Frank Silas Doernbecher was a prominent businessman, furniture maker and pioneer in mass production. He moved to Portland, Oregon from Kewaskum, Wisconsin to establish the Doernbecher Manufacturing Company in 1900, which, at its peak, had a production line five miles long and was the third largest furniture manufacturer in the world.
Invested in Portland’s progress, the chamber of commerce and local citizens welcomed this leader of industry by giving him a free site in the Sullivan’s Gulch neighborhood for his factory. According to a 1930s History of the Doernbecher Memorial Hospital for Children: “This gift was returned to the community many times over during his lifetime. After his death he again repaid handsomely the courtesies extended to him as a newcomer to Oregon.”

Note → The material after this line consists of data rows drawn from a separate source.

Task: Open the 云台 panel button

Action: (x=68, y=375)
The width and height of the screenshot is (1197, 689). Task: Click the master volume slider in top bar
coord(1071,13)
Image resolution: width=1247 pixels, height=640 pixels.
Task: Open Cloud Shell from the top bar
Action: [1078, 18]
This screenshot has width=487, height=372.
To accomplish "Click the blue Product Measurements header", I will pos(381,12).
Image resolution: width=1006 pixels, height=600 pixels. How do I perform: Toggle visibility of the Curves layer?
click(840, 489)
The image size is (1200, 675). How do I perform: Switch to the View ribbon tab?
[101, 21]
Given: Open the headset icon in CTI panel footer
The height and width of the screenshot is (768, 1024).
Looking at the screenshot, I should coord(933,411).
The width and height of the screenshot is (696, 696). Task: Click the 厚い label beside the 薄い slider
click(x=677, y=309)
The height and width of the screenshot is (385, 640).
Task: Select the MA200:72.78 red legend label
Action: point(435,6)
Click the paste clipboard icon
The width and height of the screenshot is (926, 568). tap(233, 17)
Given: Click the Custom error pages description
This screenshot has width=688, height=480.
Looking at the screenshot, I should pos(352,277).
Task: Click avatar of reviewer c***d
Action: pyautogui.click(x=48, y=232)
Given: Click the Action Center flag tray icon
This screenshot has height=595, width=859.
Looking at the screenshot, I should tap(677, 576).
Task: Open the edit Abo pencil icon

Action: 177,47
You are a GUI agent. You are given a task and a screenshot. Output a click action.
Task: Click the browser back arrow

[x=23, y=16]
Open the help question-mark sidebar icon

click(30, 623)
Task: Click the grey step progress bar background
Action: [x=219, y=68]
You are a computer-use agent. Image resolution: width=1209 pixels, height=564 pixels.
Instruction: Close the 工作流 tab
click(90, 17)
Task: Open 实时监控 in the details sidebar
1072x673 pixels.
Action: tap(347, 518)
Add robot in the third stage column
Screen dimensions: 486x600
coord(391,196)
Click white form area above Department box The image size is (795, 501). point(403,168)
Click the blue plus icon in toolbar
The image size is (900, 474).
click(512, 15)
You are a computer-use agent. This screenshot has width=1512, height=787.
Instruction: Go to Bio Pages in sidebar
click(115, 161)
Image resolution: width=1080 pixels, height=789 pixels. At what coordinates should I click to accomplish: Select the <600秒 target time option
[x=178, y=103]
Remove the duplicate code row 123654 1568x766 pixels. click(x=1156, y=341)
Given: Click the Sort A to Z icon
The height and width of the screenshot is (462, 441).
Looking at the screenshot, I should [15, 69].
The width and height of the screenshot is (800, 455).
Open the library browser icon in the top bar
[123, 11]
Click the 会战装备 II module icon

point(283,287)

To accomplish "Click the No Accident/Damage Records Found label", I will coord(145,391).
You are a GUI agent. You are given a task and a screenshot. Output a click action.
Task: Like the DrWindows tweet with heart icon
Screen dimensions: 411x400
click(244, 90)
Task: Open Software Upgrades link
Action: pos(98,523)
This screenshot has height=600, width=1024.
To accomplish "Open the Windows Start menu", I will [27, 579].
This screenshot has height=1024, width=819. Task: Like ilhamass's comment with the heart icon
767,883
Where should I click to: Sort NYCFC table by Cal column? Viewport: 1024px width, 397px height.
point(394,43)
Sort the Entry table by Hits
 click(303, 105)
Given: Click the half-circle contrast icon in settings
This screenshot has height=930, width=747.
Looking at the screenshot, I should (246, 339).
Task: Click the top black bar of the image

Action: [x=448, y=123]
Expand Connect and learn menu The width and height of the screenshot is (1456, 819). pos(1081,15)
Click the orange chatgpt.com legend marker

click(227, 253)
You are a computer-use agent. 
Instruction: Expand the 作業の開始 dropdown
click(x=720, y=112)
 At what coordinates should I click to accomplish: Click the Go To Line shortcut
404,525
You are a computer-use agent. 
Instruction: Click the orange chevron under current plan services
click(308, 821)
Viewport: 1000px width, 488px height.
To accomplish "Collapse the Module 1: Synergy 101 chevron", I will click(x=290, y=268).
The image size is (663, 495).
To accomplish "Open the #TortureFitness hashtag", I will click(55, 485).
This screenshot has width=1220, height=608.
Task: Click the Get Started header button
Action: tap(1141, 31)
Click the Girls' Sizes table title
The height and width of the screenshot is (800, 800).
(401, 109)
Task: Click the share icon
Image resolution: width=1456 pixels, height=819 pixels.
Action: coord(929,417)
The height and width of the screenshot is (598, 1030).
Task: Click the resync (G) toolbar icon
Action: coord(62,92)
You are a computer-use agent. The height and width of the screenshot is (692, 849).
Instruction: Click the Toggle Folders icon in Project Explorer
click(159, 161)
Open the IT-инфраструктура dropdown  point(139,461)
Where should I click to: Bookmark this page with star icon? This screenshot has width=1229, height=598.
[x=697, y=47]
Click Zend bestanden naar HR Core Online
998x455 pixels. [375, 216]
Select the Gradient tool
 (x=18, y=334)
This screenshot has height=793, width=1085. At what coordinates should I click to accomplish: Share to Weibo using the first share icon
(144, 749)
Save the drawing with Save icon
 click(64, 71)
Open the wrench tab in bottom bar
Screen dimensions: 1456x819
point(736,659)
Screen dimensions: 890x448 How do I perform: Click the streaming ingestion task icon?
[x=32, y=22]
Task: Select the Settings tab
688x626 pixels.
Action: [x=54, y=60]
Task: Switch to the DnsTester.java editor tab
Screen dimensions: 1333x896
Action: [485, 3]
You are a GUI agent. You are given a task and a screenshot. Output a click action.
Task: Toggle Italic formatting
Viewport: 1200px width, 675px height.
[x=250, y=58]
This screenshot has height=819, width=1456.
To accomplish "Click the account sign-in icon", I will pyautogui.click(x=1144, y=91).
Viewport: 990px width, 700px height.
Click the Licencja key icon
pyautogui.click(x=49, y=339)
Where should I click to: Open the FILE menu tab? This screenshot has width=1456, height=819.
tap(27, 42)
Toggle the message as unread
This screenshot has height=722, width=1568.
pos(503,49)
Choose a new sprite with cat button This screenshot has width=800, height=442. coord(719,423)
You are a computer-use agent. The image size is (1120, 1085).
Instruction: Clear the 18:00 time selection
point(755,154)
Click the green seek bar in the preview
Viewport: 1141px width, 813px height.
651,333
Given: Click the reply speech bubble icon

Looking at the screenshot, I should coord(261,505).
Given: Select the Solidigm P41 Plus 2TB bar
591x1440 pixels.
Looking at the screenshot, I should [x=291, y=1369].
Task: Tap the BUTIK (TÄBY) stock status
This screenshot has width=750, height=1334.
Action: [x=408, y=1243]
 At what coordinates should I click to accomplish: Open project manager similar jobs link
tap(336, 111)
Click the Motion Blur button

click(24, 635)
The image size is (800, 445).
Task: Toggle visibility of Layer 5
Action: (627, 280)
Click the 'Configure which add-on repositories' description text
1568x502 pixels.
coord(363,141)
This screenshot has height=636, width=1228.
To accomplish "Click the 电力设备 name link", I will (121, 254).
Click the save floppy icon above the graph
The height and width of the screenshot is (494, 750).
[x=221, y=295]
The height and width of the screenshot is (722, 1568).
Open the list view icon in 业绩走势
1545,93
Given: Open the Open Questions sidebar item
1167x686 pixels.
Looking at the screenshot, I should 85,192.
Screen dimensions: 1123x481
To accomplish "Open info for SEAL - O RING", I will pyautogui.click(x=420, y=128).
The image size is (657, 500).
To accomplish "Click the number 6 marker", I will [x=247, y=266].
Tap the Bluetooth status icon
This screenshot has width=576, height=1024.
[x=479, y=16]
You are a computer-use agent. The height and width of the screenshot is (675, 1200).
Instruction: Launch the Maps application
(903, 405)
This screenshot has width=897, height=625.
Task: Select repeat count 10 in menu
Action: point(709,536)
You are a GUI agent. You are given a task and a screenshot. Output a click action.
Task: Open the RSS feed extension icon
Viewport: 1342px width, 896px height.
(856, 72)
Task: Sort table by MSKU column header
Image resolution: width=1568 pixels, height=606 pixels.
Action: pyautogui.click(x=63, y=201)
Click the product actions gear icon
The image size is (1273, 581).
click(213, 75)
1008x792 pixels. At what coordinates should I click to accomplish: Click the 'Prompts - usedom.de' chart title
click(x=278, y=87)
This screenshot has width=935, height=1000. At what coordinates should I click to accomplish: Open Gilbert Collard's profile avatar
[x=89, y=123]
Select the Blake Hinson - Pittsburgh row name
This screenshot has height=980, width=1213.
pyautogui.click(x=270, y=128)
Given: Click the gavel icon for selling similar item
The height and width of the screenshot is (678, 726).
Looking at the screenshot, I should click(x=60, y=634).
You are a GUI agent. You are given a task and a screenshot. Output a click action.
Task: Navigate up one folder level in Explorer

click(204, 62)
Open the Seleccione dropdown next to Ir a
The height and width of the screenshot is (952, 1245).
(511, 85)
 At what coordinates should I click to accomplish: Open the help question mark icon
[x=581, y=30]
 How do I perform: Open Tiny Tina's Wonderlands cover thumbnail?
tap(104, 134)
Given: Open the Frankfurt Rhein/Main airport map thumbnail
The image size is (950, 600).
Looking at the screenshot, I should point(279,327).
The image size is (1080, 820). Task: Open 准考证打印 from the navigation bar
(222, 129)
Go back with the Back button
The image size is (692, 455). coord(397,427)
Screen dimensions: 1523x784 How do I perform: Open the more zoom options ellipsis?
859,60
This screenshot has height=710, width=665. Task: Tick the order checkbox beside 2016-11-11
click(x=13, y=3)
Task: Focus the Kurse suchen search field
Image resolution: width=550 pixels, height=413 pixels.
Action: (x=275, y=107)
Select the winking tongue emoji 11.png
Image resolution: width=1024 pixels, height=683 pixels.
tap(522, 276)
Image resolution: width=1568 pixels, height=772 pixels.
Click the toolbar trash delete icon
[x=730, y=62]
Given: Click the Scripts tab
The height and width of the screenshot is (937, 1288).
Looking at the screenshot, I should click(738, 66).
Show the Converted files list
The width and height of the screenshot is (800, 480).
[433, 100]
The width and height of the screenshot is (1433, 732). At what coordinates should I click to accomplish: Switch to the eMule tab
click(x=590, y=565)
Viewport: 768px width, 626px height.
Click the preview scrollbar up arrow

When Frank passed away in 1921 he left $200,000 “for the benefit of the people of the state of Oregon.” The exact use of those funds was left to the discretion of his children, Edward and Ada. They decided the money would best be used to create Oregon’s first children’s hospital and gave the money to University of Oregon Medical School on Marquam Hill (now OHSU). They believed that attaching the hospital to a teaching university would elevate the research and quality of care in the blossoming specialty of pediatrics, and assure steady support of the facility from the state. The family made one thing very clear about their gift: Doernbecher Memorial Hospital for Children would treat all patients, regardless of their ability to pay.
Although that $200,000 would be equivalent to more than $2M today, it was still not enough to cover the construction costs of the new hospital. As a result, several prominent Oregon women came together and created the Doernbecher Guild. In an impressive campaign, they managed to garner donations from bank presidents, merchandising and lumber magnates, attorneys, corporate executives and numerous community members, raising $75,000 in one summer to complete construction and furnishing of the new hospital.
The Doernbecher Memorial Hospital for Children opened its doors on August 2, 1926, with 75 beds and five volunteer physicians. During its first years of operation, the guild was at work constantly to keep up with the operating costs and maintain the donor’s promise of treating all patients regardless of means.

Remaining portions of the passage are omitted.